HomeOpinionGenetic data definitively refutes Easter Island ecocide theory

Genetic data definitively refutes Easter Island ecocide theory


“In just a few centuries, the people of Easter Island saw their forests destroyed, their plants and animals wiped out, and their complex society descended into chaos and cannibalism.” That’s what Jared Diamond wrote in his best-selling book Collapse It was published in 2005. Nearly two decades later, an international team of geneticists found evidence that this famous cautionary tale never happened.


As new discoveries show, the real story of Rapa Nui (called Easter Island by colonial Europeans) is not its own population decline, but its cultural resilience. It seems clear that the ancient inhabitants of Rapa Nui in the 1600s were not completely isolated on their island, and did not overexploit its resources to the point of “ecocide.”

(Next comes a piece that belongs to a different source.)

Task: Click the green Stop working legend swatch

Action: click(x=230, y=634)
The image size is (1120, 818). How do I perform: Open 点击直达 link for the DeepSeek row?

Instead, ancient genetic evidence suggests that the island was once home to a small population of 1,500 to 3,000 people who interbred with populations of Polynesian and Native American ancestry long before Europeans reached either region.

Genetic analysis suggests that the Rapanui civilization actually thrived until the 1860s, when epidemics caused by slave raids in Peru and subsequent European colonial activity reduced the island’s population to about 110 people.

Today, more than 1,500 people living on Rapa Nui consider themselves Indigenous Rapanui.

“These results do not support a significant population decline after the initial settlement on Rapa Nui until the 1800s,” concluded the authors of the study, led by geneticists from the University of Copenhagen in Denmark and the University of Lausanne in Switzerland.

A wealth of archaeological and anthropological data already contradicts the Rapa Nui ecocide theory, but this new study is the first to use ancient genomic data to refute the history. The results are based on the remains of 15 ancient Rapa Nui people whose bones and teeth were excavated from the island by Europeans in the 19th and 20th centuries and preserved in several museums in Paris.

Following the museum’s strict guidelines, the researchers sequenced each individual’s genome, with support from the Commission for the Development of Rapa Nui (CODEIPA) and the Advisory Commission on National Monuments (CAMN). The team also held regular meetings with representatives of the Rapanui community. They hope their findings will inform the community’s efforts to bring their ancestors back to the island.

Based on a genomic analysis that reconstructed the Rapa Nui population over the last 100 generations, researchers say it is unlikely these people were born after contact with Europeans.

All 15 ancient Rapanui were found to be about 90 percent Polynesian. Their genes also contained about 10 percent Native American “mixture,” a hybridization that probably occurred between 1250 and 1430. Columbus did not reach the Americas until 1492, and European ancestry is found only in modern Rapanui, not ancient Rapanui.

The Rapanui and Polynesian populations today also contain a Native American component, which studies suggest was mixed into both gene pools between 1150 and 1495. This suggests that Polynesian sailors reached the Americas and Rapa Nui before Europeans. However, other studies of ancient Rapanui DNA have so far found no trace of Native American ancestry.

The lead authors of this latest study, geneticists J. Victor Moreno-Mayar, Anna-Sappo Malaspinas, and Barbara Sousa da Mota, told ScienceAlert that this is likely due to low data resolution and sampling errors. When the team reanalyzed ancient genomes from an earlier study, they found a Native American-like component in three of the five ancient Rapanui.

Meanwhile, another past study may have sequenced the genome of ancient Rapanui individuals. with This interbreeding occurred at or shortly after, before the evidence was incorporated into their genomes. The new findings “leave no doubt” that the ancient Rapanui interbred with Native Americans, evolutionary archaeogeneticists Stefan Schiffels and Kathryn Naegele write in an independent review of the study. Nature .

The question is how did the Rapanui come into contact with Native Americans, located in what Diamond once called “the most isolated inhabited area in the world,” some 1,800 km (1,100 mi) from the nearest inhabited island in Polynesia and 3,512 km (2,200 mi) from Chile in South America?

Experts have debated for years whether Pacific Islanders reached the Americas before Europeans. A 2020 genetic study found evidence of contact between Polynesians and Native American groups most closely related to the indigenous people of modern-day Colombia before the Rapa Nui settlement.

“While it is true that long-distance sea travel has declined over time, we know that Polynesians were truly skilled sailors who managed to reach every Polynesian island within 1,000 to 2,000 years,” Moreno-Mayar, Malaspinas and Mota explained to ScienceAlert.

“We think our results are likely to reach the Americas, as the sea was a path for them, not a barrier. So the evidence suggests that Rapa Nui was not that isolated, despite having thousands of people at one point separated by miles.” [його]other islands and America”. The study was published in: Nature.